Beyond race, CH marketing video remains problematic
I have no doubt that the Cleveland Heights marketing department now has an understanding that race was mistakenly misrepresented in its initial marketing video. While the marketing staff is bound to fix it, it was unfortunate, and certainly preventable.
I have a profound concern that the original video failed for a second, and entirely different, reason, and I’m concerned that, for likely contractual reasons, it will not be fixed on the second go-round.
The video’s stagnant camera work, the rigidly scripted "older" voice of the voice-over talent, the editing, and music were ‘80s old-school and corporate in approach. I believe that any company that produces marketing films—whether it was a film production house or a marketing firm—that ignores contemporary film aesthetics and techniques will be incapable of making “the proper” video that the city needs and deserves.
Although I don’t know him, I am grateful to Adam Dew for his talent and dedication to our community, as reflected in his unsolicited/unofficial promotional Cleveland Heights video, posted on Vimeo following the release of Cleveland Heights’ official marketing video.
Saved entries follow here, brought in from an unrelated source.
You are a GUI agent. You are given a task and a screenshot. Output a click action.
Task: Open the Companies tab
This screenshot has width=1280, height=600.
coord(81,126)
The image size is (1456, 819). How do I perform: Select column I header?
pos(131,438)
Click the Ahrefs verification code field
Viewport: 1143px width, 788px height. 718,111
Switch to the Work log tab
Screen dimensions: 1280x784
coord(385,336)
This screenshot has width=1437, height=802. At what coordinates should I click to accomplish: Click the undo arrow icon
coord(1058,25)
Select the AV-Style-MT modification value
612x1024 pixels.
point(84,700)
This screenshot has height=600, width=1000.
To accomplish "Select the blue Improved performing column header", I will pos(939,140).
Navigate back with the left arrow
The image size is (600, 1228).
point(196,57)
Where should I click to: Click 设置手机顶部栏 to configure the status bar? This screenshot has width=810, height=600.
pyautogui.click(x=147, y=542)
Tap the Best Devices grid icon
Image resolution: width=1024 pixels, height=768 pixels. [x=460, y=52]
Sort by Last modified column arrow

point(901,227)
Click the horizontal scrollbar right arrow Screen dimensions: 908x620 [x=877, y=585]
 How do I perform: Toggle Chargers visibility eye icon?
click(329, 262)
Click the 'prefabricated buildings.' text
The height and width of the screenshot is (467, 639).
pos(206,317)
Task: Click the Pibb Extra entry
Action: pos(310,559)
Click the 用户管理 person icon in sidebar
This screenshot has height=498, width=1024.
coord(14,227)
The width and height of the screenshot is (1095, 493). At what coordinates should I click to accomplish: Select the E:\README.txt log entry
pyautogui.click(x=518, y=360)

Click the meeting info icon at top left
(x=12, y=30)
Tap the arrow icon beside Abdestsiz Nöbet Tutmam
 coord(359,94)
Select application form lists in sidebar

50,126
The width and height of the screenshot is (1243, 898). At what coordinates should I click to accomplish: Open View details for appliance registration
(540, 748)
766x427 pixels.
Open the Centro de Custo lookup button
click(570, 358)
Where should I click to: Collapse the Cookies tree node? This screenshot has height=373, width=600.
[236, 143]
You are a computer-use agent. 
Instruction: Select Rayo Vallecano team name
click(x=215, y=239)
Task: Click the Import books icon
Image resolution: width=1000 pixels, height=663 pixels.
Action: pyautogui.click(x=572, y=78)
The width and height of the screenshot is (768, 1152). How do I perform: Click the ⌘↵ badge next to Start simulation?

While Dew pulled his video together from existing footage, with just a few hours of editing, it was dynamic and represented the similarly dynamic community that so many of us proudly call home.
I hope the city will only release videos promoting Cleveland Heights that package the city directly to young singles and young families, keeping [the aforementioned] four film qualities at the top of their priority list. Otherwise, any marketing video will be reverse marketing; it will not promote our city to this target market, and, in fact, it may repel it.
The approach to making a film is every bit as important as the content within it. Young people today are sophisticated regarding all things communication related. Our city deserves to be continually flooded with a new young population, and it has a responsibility to market to young people in the language that they value.
I recommend breaking off the relationship with the current marketing firm and hiring one made up of the demographic we are targeting. At the very least, our city’s marketing department should have one employee who is in this demographic and is aware of current film trends (but possibly it already has such an individual on staff).
I feel for the marketing department. It cannot be easy having so many caring and vocal citizens passionately speaking out. However, I’m certain our city can make this happen, and I’m sure that it will. We will all be the beneficiaries when it does.
In advance, I thank you for listening to our community and responding.
Daniel Levin has been a Cleveland Heights resident since 2009. He's a father of three, and a professor of photography at Cuyahoga Community College.